The Best Buttercream Frosting Recipe Ever

SERIOUSLY! I use this one for our Sugar Cookies every year

  • 1 cup butter, room temperature
  • 1 teaspoon vanilla extract
  • 3 Tablespoons half and half (or milk)
  • 2 ½ cups powdered sugar

Old Fashioned Sugar Cookies

Soft & Cakey - Lofthouse type cookies

Cream together:

  • 1 cup butter
  • 2 cups sugar
  • 2 eggs
  • 1 cup sour cream
  • 1 teaspoon vanilla

Mix in:

  • 1 teaspoon baking soda
  • 1/2 teaspoon salt
  • 4 teaspoons baking powder
  • 4-1/2 cups flour

Roll out 1/2" thick. Cut with a circle cookie/biscuit cutter.

Bake at 350*F for 15-18 minutes. Cool and frost.

Soft & Chewy Chocolate Chip Cookies

Cream together:

  • 1-1/4 cups sugar
  • 1-1/4 cups brown sugar
  • 1-1/2 cups margarine


  • 2 teaspoons vanilla
  • 3 eggs


  • 2 teaspoons baking soda
  • 1/2 teaspoon salt
  • 4-1/2 cups flour

Preheat oven to 375* F. Drop by rounded spoonfulls  2" apart onto ungreased cookie sheets. Bake 8-10 minutes until light golden brown. Cool 1 minute - remove from cookie sheets to cooling racks.

Cabbage & Noodles

2 (12oz) Kielbasa or Sausage Sliced

2 Tablespoons Olive Oil

1/2 Cup Salted Butter

1 Large Onion

1/2 Head Cabbage Chopped (6-7 cups)

2 cloves garlic (my family uses a whole heaping handful)

1 cup peas

8 oz. uncooked egg noodle

salt & pepper to taste

Cook noodles according to package directions, drain & set aside.  In large saucepan heat oil, add sausage, cook until lightly brown. Add butter & onion. Cook until softened, about 5 minutes. Add cabbage & garlic. Cook until tender, 10-15 minutes. Stir in peas, noodles salt & pepper. Cook 2-3 minutes until heated through.

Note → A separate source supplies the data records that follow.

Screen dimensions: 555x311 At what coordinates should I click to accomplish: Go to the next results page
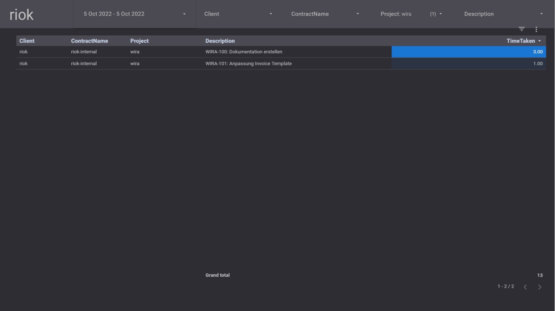[540, 287]
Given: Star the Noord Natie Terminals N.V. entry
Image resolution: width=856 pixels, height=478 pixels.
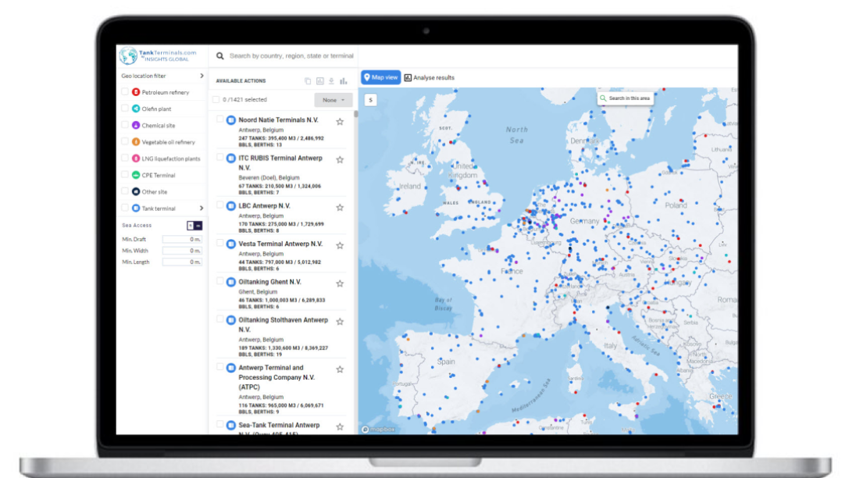Looking at the screenshot, I should (340, 121).
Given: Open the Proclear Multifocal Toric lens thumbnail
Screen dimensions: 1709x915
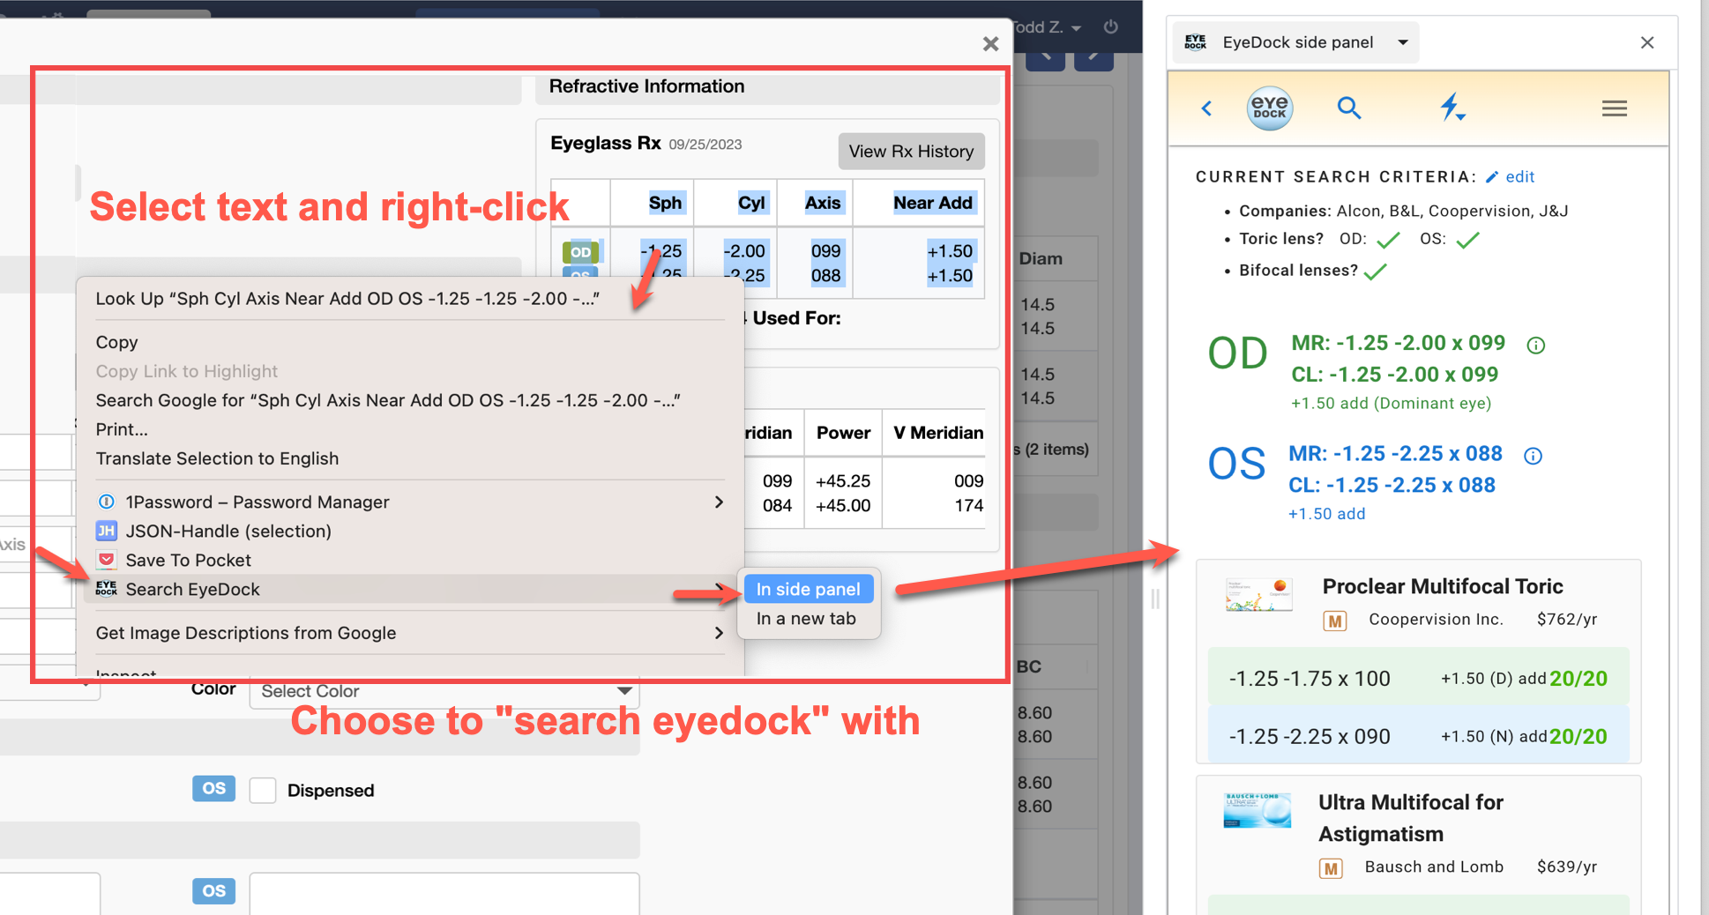Looking at the screenshot, I should [1258, 595].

Sandy's Bacon & Egg Potato Salad

3 lbs Red Potatoes, cubed skins on boiled until tender but not mushy

1 (30oz) Jar Best Food's Mayo

3 Tablespoon Dijon Mustard

1-1/2 Tablespoons French's Yellow Mustard

3 Large Celery Stalks, Chopped

1 Bunch Green Onions, sliced

3/4 Teaspoon Black Pepper

1/2 Teaspoon Celery Salt

1 lb Bacon, cooked & crumbled

1 Teaspoon Onion Powder

1-1/2 teaspoons Garlic Powder

18 Hard Boiled Eggs, Roughly Chopped

Pumpkin Roll with Cream Cheese Filling

3 Eggs

1 Cup Sugar

2/3 Cup Pumpkin

1 Teaspoon Lemon Juice

1 Teaspoon Baking Powder

2 Teaspoons Cinnamon

1 Teaspoon Ginger

1/2 Teaspoon Nutmeg

1/2 Teaspoon Salt

Beat egg on high for 5 minutes. Gradually add sugar. Turn down and mix in pumpkin and lemon juice. Mix in remaining ingredients. Pour in well greased and floured cookie sheet. Bake for 15 minutes at 375*F. Cool in pan until you can touch it, then remove and finish cooling on a towel dusted with powdered sugar. When cool, roll it up.


​1 Cup Powdered Sugar

4 Tablespoons Butter

6 oz. Cream Cheese

1/2 Teaspoon Vanilla

Beat until smooth, Unroll pumpkin roll and spread the filling across it. Roll it back up. Wrap in plastic wrap & freeze it.

Homemade Soft Microwave Caramels

1/2 Cup Unsalted Butter

1/2 Cup Corn Syrup

1/2 Cup Sugar

1/2 Cup Packed Brown Sugar

1/2 Cup Sweetened Condensed Milk

1/8 Teaspoon Salt

3/4 Teaspoon Vanilla Extract

Butter and 8x8-inch baking pan. Place butter in large microwave safe bowl, heat in microwave until melted.

Add corn syrup, both sugars, sweetened condensed milk, & salt, whisk mixture very well. Return to microwave and cook mixture on HIGH power for 6-7 minutes. (at 6 minutes test with candy thermometer should be 238-242*F) If it needs more time return it to the microwave and heat in 20-30 second increments.

Carefully remove from microwave. Add in vanilla extract and mix well. Pour mixture into prepared baking dish. Place in refrigerator for 30 minutes. Cut into rectangles and wrap with waxed paper.